ASSIGNMENT - In the entries below, find each line with the word "Given" and return it.

SOURCE INFORMATION -
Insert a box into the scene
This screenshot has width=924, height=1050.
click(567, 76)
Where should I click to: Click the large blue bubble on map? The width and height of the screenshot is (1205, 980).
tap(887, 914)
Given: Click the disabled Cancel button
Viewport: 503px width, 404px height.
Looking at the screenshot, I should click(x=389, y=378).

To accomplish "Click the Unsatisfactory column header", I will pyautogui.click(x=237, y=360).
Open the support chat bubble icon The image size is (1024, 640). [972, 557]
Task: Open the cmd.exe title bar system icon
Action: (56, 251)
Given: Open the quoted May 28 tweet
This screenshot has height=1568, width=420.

TASK SOLUTION -
Given: Click the disabled Cancel button
Given: Open the quoted May 28 tweet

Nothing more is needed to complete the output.